The UUO‐induced renal fibrosis model was constructed in the male BALB/C mice (6 to 8‐week‐old, 20‐25 g) as described previously. After anaesthetizing with pentobarbital, the left ureter was obstructed by two‐point ligations and snipping the midline of the ureter. The mice were randomly divided into the following groups (n = 6 per group): (a) sham group; (b) UUO with nodakenin at a dose of 1 mg/kg, 10 mg/kg or vehicle solvent (10% tween‐80) (in which mice received 7 consecutive days of nodakenin/vehicle solvent). The next day after surgery, the mice were received with drug treatment by daily gavage and sacrificed at day 7 after treatment. For western blotting and Quantitative‐PCR, mice kidneys were excised and stored in liquid nitrogen before usage. All experimental manipulations were approved by the Ethics Committee for Animal Experiments of Southwest Medical University.

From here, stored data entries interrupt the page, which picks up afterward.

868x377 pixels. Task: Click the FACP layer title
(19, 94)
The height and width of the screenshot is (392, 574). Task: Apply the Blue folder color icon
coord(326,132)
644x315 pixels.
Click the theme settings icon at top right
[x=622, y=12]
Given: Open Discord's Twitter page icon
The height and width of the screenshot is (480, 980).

Cell culture, lentivirus infection, siRNA transfection and MTT assay

Rat renal tubular epithelial cell line (NRK‐52E) was obtained from the Cell Bank of the Chinese Academy of Sciences (Shanghai, China). NRK‐52E cells were cultured in DMEM (high glucose) supplemented with 5% (v/v) FBS (Gibco, USA), 100 U/ml penicillin/streptomycin (Life Technologies, USA). For in vitro cellular assay, DMSO was used as a solvent to dissolve nodakenin, and the final concentration of DMSO in the medium was under 0.1%.

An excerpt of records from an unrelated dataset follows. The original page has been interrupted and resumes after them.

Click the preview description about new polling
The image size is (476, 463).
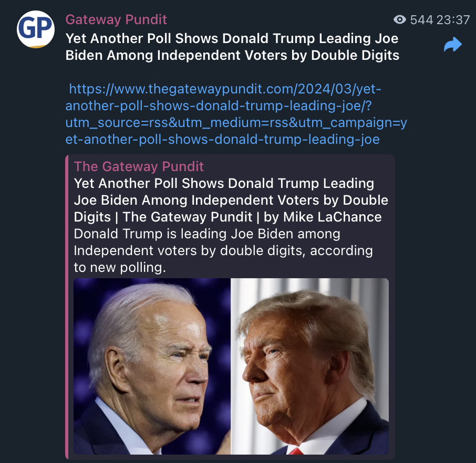[x=223, y=251]
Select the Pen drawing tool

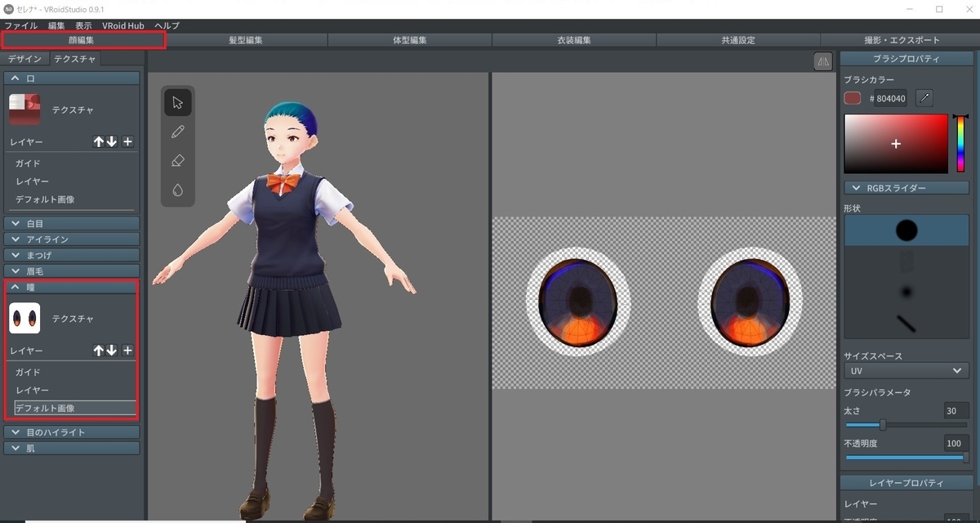click(x=177, y=131)
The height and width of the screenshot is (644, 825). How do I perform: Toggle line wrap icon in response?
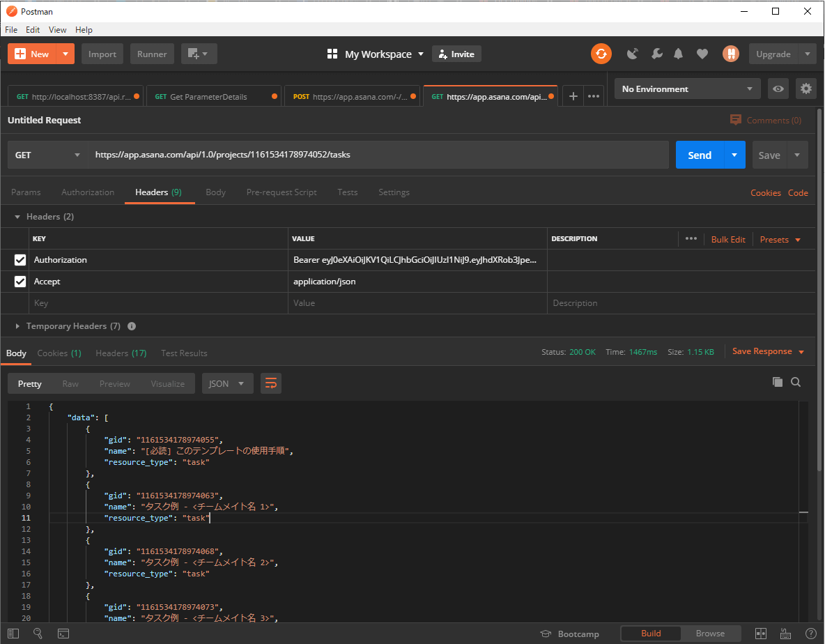click(x=271, y=383)
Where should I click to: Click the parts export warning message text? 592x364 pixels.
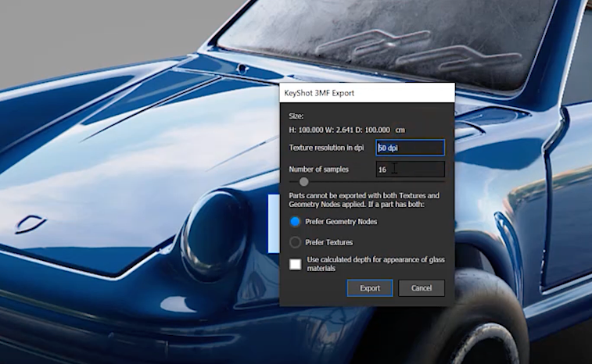pyautogui.click(x=364, y=199)
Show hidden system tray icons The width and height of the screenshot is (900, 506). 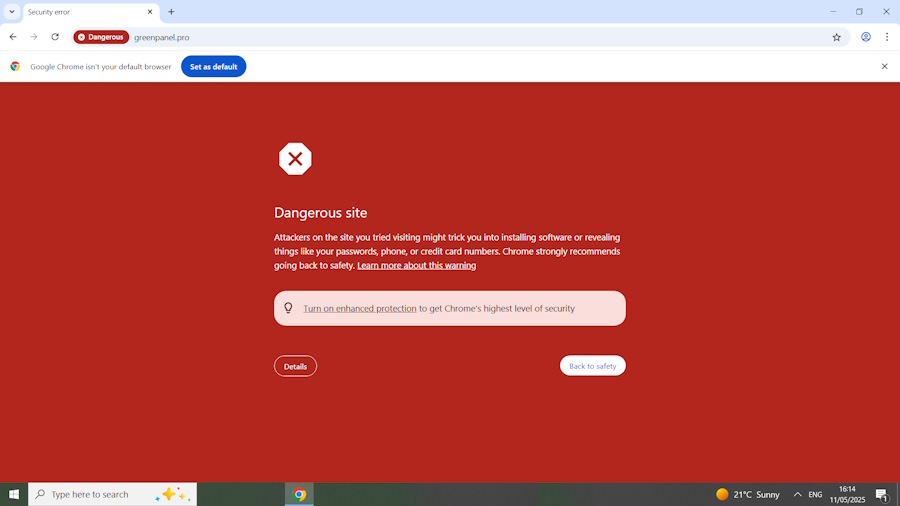(797, 494)
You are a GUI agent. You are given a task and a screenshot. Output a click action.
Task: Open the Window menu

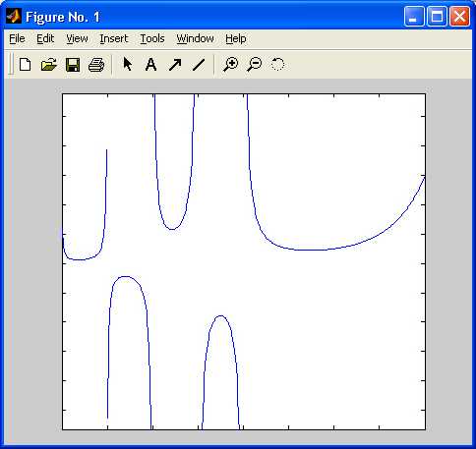pyautogui.click(x=195, y=38)
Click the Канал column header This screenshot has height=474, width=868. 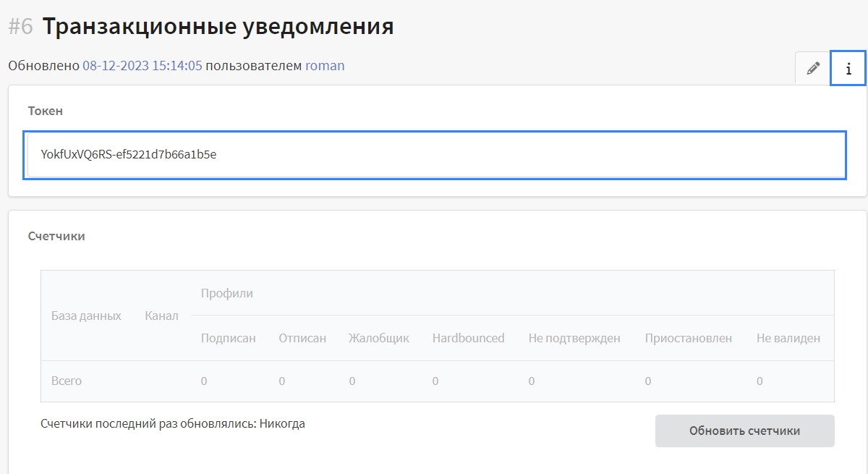click(161, 316)
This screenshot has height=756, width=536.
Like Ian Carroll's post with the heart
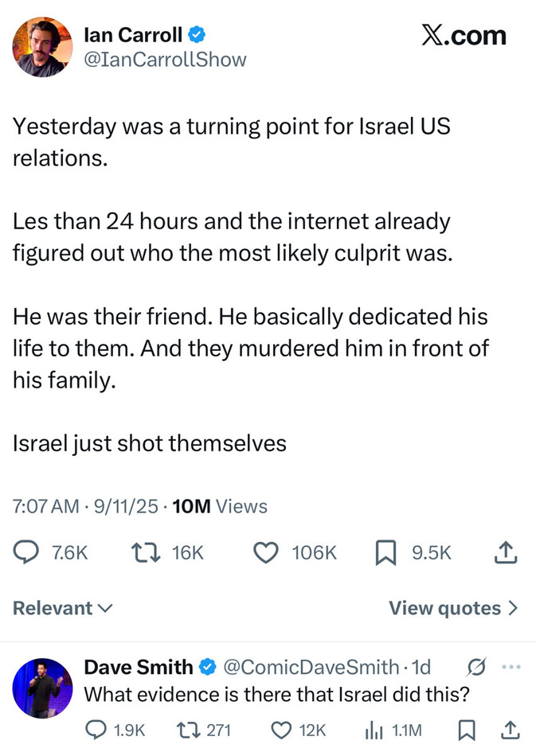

The gene of the rat snail1 coding sequence region was synthesized by Sangon (Shanghai, China) and cloned into pLVX‐IRES‐EGFP plasmid. To make lentiviruses, DNA vectors were transfected into human 293T cells. Next, medium supernatant was harvested, centrifuged at 72 000 g for 2 hours (Optima XPN‐100, Beckman, USA) and the sediments were resuspended in fresh medium, stored at −80 °C before usage. Finally, lentiviruses were used to infect NRK‐52E cells and 3 days later, 1.5 μg/ml puromycin (Solarbio, China) was added to the medium for 7 days to obtain a stable snail1‐overexpression cell lines. Cells within 3–10 passages were used for further research.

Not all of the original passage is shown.